* _Available records_:
Content starts
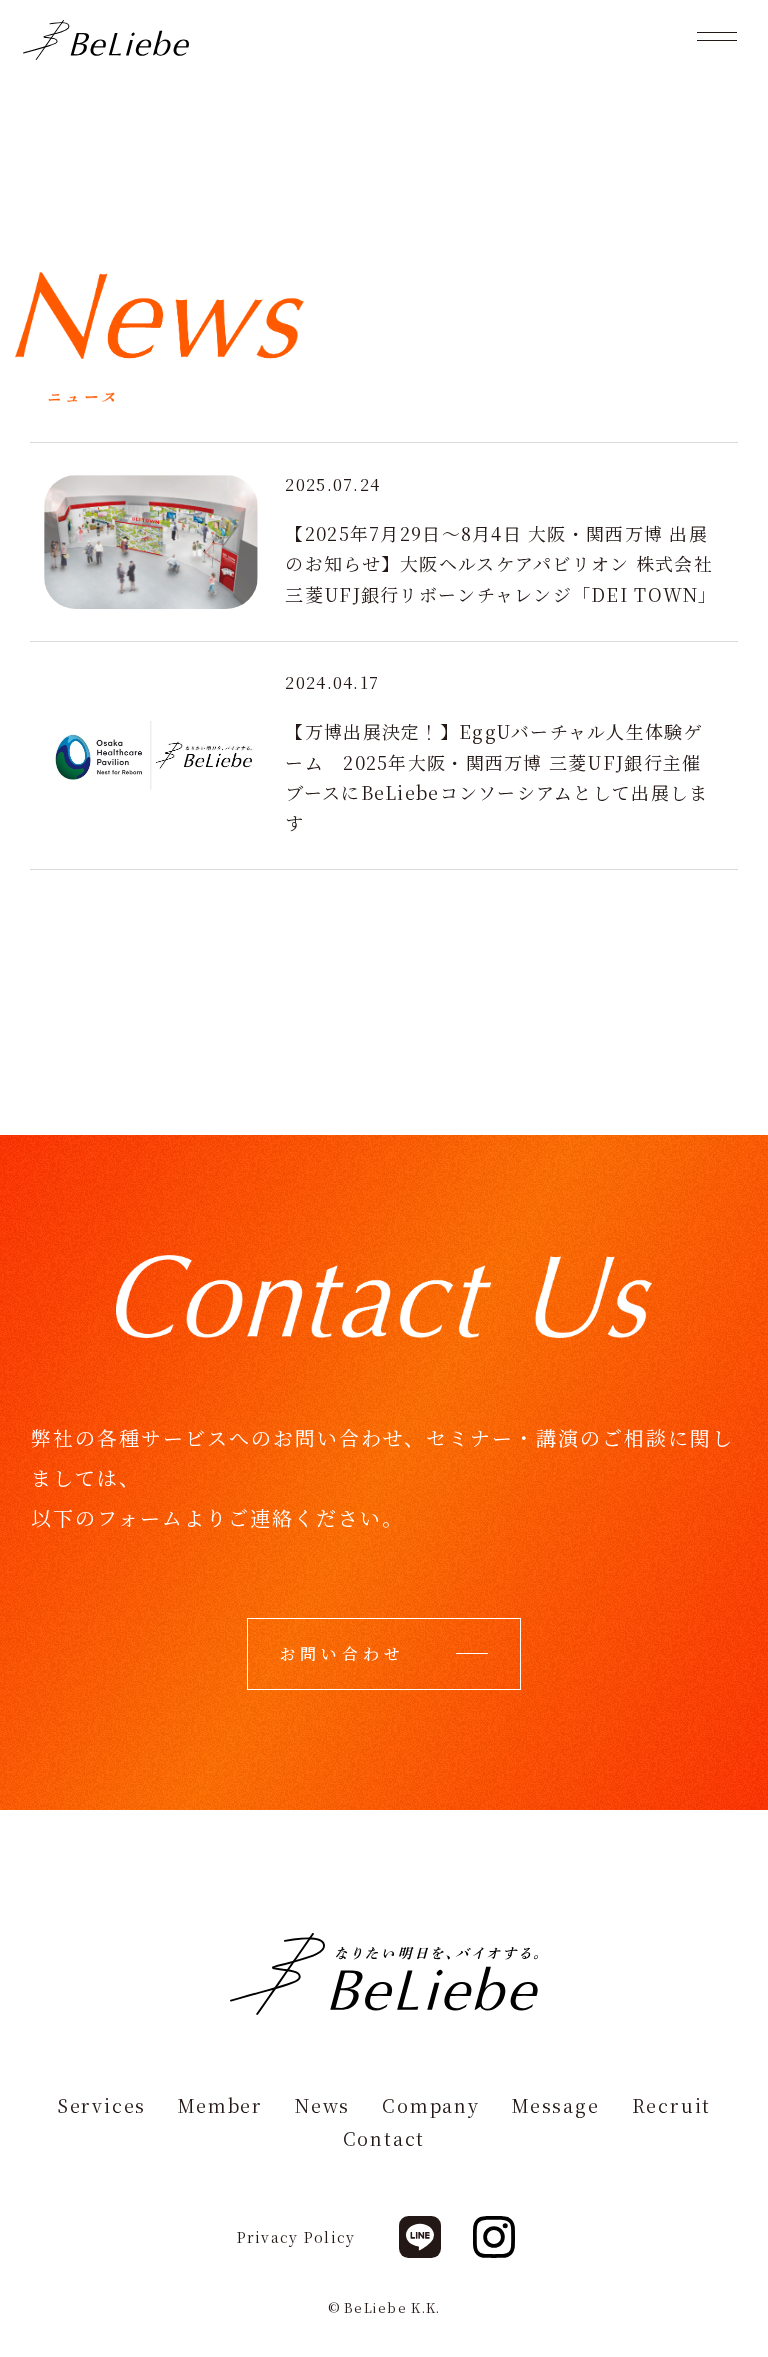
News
Content ends
Content starts
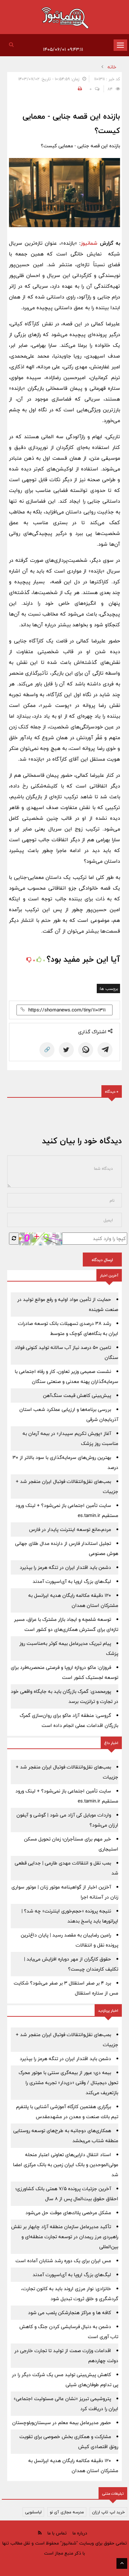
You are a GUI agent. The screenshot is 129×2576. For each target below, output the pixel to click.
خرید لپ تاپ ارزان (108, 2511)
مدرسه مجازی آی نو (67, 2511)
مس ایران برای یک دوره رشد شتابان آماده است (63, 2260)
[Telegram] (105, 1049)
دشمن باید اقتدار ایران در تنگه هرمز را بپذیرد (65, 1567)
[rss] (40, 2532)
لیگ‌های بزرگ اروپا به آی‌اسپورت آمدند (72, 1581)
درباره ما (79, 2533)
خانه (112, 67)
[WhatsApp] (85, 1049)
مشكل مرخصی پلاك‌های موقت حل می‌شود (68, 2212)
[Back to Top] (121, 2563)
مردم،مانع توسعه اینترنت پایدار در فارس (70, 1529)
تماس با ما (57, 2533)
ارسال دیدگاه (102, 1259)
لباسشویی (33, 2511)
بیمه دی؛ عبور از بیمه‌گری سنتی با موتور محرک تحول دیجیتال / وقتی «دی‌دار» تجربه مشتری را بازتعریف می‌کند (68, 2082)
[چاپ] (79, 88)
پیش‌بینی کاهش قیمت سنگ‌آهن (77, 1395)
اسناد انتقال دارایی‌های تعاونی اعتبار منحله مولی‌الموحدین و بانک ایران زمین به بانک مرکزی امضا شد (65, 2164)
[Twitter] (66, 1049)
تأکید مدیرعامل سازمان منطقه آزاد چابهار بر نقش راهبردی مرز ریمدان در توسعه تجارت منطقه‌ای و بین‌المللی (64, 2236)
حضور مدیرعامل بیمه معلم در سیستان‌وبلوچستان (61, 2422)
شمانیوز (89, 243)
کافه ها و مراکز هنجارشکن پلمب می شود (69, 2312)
Content ends
* _What you have to do_:
Look above for the line with "[Back to Top] (121, 2563)"; retype exactly that line, every line after it up to the line with "پیش‌بینی کاهش قیمت سنگ‌آهن (77, 1395)", and that line too, nothing else.

* _Solution to the exercise_:
[Back to Top] (121, 2563)
مردم،مانع توسعه اینترنت پایدار در فارس (70, 1529)
تماس با ما (57, 2533)
ارسال دیدگاه (102, 1259)
لباسشویی (33, 2511)
بیمه دی؛ عبور از بیمه‌گری سنتی با موتور محرک تحول دیجیتال / وقتی «دی‌دار» تجربه مشتری را بازتعریف می‌کند (68, 2082)
[چاپ] (79, 88)
پیش‌بینی کاهش قیمت سنگ‌آهن (77, 1395)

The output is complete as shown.